Former President Donald Trump has received backlash on social media after a rant about the Battle of Gettysburg in which he got numerous facts wrong.

This battle, which took place from July 1 to July 3, 1863, revolved around Confederate Gen. Robert E. Lee launching a second invasion of the North, only for him to be defeated by General George Meade’s Army of the Potomac in a conflict which had resulted in over 50,000 casualties.

“Gettysburg, what an unbelievable battle that was,” Trump stated during a Schnecksville, Pennsylvania rally on April 13. “The Battle of Gettysburg, what an unbelievable… I mean it was so much, and so interesting and so vicious and horrible and so beautiful in so many different ways. It represented such a big portion of the success of this country – Gettysburg, wow.”

“I go to Gettysburg, Pennsylvania, to look and watch the statement of Robert E. Lee, who’s no longer in favor,” he stated. “Did you ever notice it? He’s no longer in favor. ‘Never fight uphill, me boys, never fight uphill.’ They were fighting uphill, he said, ‘Wow, that was a big mistake.’ He lost his big general. ‘Never fight uphill, me boys.’ But it was too late.”

The former president’s remarks about the Battle of Gettysburg were met with swift criticism from social media users.

“My God, there are third graders with a better grasp of U.S. history than Trump,”  J.J. Mendolovitz wrote on X.

“Lee is not known to have spoken like a stereotype of an Irishman, nor to have issued downslope-only orders,” historian T.J. Stiles wrote in an X post.

Stiles also noted in a separate post that “Trump’s rambling, unhinged depiction of Lee” was comparable to “a great general betrayed by his stupid troops.” 

He also mentioned that one would “never know [Lee] gave the orders for the campaign and battle” as well as how the Confederate soldier “said after Pickett’s charge that it was all his fault” and that “it was.”

“Of course Trump romanticizes Gettysburg, calling it ‘beautiful,'” the attorney Ron Filipkowski stated in an X post. “Americans killed and maimed 50,000 other Americans. That’s three days of ecstasy for Trump.”

The U.S. Civil War is a frequent subject for the former president at his rallies. 
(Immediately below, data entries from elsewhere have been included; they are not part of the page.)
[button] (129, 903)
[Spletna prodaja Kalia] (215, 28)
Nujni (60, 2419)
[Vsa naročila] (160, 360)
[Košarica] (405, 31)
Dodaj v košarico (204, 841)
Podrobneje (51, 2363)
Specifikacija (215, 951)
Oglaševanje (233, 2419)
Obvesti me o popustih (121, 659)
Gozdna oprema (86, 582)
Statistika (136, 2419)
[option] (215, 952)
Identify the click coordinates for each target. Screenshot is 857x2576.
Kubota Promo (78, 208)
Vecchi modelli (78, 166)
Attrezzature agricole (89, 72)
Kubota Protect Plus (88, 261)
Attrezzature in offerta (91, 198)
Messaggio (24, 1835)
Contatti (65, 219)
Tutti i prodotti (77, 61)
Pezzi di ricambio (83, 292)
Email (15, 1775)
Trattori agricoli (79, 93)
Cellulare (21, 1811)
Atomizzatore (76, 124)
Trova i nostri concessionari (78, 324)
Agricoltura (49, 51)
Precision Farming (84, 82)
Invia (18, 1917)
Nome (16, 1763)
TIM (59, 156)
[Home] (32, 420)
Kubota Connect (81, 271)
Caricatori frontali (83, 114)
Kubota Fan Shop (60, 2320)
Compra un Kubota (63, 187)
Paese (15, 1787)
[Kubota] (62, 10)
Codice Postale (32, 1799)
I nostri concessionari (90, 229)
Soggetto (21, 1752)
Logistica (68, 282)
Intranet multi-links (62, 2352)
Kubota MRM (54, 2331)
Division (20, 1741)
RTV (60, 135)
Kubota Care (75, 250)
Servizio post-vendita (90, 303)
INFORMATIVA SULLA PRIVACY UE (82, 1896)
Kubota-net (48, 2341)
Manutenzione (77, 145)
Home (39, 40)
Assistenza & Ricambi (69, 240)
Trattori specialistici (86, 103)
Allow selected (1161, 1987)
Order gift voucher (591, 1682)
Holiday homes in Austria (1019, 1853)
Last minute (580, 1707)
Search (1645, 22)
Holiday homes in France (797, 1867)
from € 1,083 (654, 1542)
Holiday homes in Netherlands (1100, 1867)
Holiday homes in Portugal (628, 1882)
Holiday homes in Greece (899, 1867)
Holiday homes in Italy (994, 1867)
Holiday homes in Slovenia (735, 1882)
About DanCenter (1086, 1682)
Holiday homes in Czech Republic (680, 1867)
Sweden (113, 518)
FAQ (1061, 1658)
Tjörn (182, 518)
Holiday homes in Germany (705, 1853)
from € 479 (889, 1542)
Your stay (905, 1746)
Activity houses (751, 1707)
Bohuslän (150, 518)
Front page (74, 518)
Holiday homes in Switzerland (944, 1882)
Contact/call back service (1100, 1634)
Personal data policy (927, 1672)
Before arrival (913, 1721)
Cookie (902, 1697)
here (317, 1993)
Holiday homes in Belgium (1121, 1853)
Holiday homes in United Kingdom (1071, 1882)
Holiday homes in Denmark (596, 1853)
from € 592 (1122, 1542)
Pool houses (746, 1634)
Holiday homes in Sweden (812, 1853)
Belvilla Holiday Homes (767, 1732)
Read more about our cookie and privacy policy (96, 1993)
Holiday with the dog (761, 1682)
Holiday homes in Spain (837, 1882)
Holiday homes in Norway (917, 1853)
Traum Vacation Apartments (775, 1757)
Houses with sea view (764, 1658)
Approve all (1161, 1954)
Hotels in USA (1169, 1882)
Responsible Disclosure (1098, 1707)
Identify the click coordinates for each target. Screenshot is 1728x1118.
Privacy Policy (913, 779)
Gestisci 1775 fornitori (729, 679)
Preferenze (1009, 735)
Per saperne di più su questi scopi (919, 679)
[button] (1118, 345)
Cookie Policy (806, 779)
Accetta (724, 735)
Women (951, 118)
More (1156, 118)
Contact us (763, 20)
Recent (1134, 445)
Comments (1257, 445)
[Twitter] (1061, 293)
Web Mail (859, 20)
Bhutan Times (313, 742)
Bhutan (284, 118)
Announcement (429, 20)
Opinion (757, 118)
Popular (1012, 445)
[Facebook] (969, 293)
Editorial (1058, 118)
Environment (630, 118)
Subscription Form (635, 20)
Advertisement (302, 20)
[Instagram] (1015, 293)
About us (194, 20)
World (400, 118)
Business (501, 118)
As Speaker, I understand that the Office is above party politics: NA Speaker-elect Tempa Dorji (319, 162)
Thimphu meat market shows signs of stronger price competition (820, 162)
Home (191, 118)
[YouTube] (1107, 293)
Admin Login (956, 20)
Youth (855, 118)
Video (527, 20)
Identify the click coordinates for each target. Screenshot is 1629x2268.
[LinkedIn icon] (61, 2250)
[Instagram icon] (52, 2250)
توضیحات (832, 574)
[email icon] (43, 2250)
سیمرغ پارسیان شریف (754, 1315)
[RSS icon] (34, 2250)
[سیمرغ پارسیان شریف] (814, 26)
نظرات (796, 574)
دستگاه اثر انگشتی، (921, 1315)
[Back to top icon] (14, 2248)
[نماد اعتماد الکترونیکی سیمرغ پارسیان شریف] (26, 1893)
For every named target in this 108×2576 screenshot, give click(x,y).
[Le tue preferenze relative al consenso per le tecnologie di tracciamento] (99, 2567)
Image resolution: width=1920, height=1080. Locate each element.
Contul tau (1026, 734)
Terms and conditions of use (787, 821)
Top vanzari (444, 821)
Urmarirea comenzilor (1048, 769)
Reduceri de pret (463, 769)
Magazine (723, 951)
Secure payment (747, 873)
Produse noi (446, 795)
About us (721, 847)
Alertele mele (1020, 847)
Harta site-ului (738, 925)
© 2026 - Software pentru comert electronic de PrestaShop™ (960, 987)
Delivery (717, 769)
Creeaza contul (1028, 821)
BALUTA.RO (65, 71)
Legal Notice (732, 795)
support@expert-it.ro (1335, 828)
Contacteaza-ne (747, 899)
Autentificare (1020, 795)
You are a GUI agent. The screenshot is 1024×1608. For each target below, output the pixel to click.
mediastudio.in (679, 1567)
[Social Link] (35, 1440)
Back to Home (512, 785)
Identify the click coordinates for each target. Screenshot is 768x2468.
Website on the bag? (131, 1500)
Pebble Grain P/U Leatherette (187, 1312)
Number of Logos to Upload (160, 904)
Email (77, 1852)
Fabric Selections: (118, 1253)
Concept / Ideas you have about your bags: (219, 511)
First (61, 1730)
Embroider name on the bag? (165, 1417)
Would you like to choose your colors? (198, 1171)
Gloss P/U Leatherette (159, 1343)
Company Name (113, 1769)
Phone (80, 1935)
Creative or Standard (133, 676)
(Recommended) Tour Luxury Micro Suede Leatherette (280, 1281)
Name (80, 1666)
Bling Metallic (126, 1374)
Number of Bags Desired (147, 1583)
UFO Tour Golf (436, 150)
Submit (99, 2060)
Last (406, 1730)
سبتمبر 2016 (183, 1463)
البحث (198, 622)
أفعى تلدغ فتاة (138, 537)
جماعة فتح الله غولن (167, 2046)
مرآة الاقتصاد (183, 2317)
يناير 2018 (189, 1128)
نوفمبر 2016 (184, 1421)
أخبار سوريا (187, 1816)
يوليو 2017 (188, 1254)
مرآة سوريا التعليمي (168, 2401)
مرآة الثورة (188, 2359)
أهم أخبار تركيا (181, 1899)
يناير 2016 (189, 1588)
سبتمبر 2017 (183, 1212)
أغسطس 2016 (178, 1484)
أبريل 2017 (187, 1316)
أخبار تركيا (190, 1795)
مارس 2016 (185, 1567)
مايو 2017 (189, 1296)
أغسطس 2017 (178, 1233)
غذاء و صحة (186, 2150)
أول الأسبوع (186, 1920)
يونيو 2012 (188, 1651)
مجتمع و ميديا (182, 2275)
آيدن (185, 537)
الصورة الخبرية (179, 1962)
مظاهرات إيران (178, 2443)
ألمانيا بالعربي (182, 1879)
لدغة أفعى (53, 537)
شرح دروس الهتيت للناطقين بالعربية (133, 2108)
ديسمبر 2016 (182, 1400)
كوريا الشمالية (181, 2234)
On Jan. 6, Trump declared during a campaign rally in Newton, Iowa, that the civil war could have been “negotiated” and may not have happened at all.

Former Rep. Liz Cheney (R-Wyoming) replied to Trump’s remarks on X by asking the GOP members who endorsed him how they could “possibly defend” aspects of the Civil War like “slavery” and “secession.”

Journalist Ahmed Baba also criticized the former president on X, saying that “slavery couldn’t have been ‘negotiated,'” and that back then, “it was slavery or no slavery.”